SEGUNDA-FEIRA, 23 DE OUTUBRO DE 2017 - Horário 15:05
Correções de rota à Lei de Recuperação Empresarial
Negócio / Telmo Schoeler (*)
As discussões em torno da atualização, melhoria e correção da Lei 11.101, decorrentes da ineficiência dos processos de Recuperação Empresarial por ela regidos, levam-me à reflexão alguns pontos que décadas no ramo me mostram como imprescindíveis para reverter o cenário, o que faço não com uma visão jurídica, mas sim pelo envolvimento e dedicação às operações e à gestão, ao realismo e viabilidade das ações objetivando a sobrevivência e sucesso deste ser vivo e dinâmico chamado empresa.
O processo de recuperação deveria incluir todos os credores, sem exceção. Na medida em que a lei protege o fisco, alguns credores, portadores de certas garantias etc., pratica-se o tão brasileiramente apreciado "foro privilegiado", o que dispersa e desune interesses quanto à reversão do quadro. Grande exemplo foi a recuperação judicial da GM, nos Estados Unidos, onde grande parte dos débitos, inclusive os tributários, foi convertido em ações, mais adiante revendidas em Bolsa, com lucro (inclusive por parte do governo), a partir da percepção do sucesso da recuperação. A lógica dos atuais processos, de vender ativos para privilegiar apenas alguns credores, é injusta e desagregadora.

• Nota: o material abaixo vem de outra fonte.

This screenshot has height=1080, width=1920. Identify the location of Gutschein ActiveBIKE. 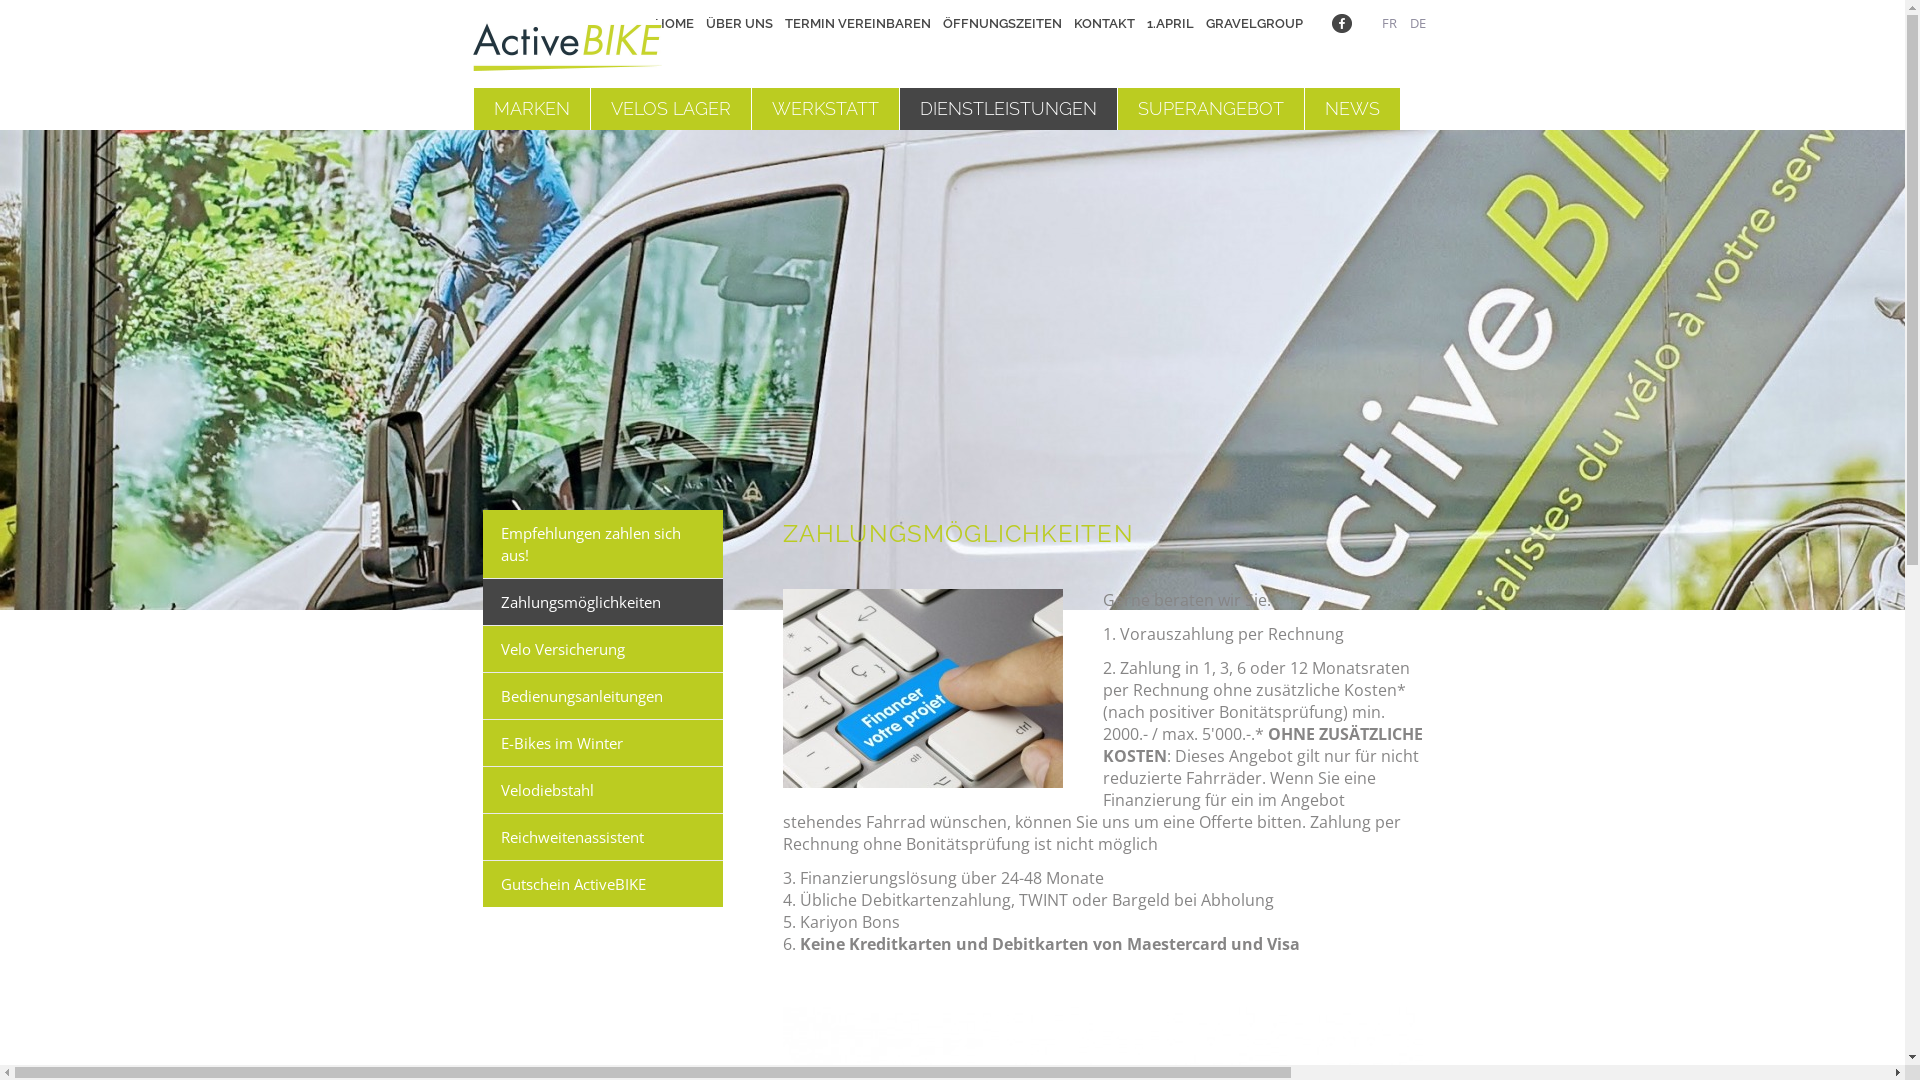
(602, 884). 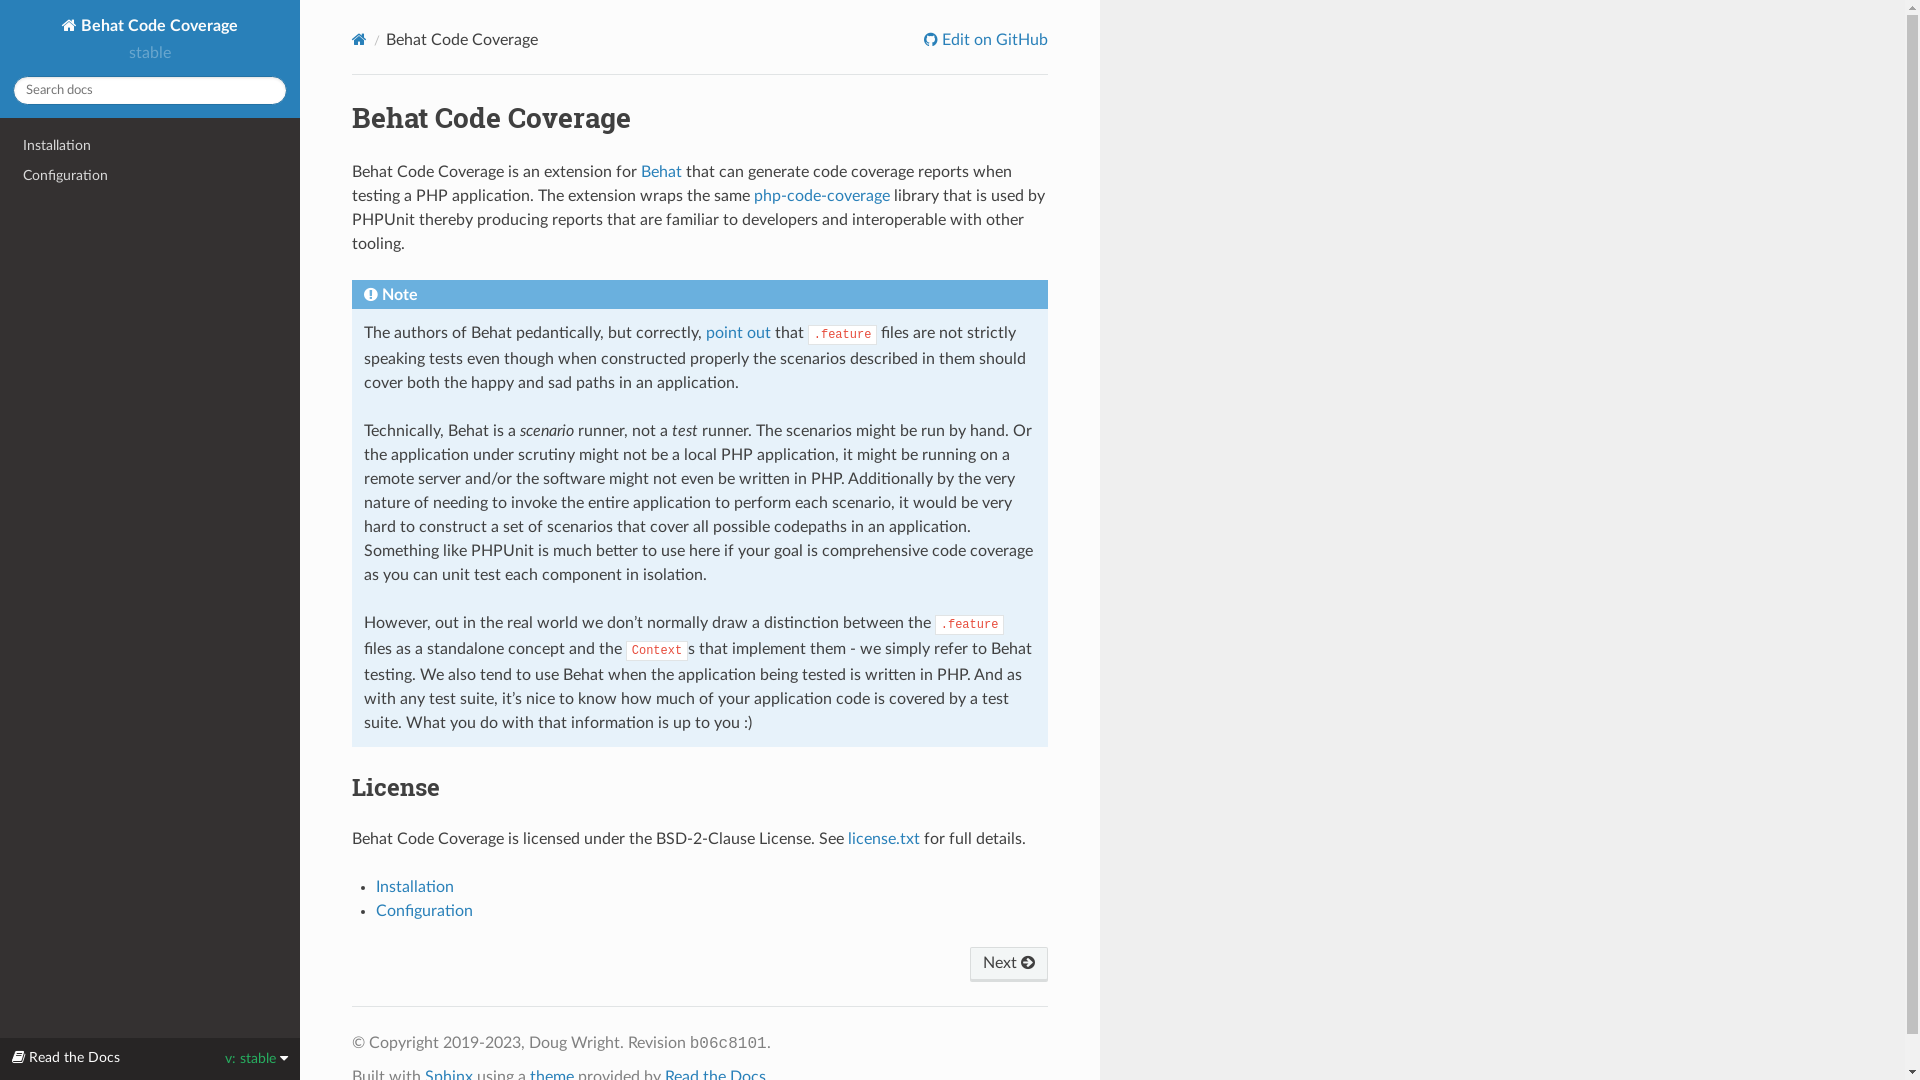 I want to click on Next, so click(x=1009, y=964).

Seu foco deve ser a preservação da empresa como ente econômico, em benefício de todos os stakeholders, prioritariamente todos os credores, sendo a última das preocupações com os proprietários e gestores. Se, para que a empresa se recupere – e pague a quem deve, continue suprindo produtos, empregando pessoas, gerando impostos –, é necessário converter créditos em capital, diluindo ou zerando a propriedade atual, que se faça isto. Quando o passivo exigível é maior do que 50% dos ativos, proprietários são minoritários. Se for uma massa falida, suas ações já valem zero.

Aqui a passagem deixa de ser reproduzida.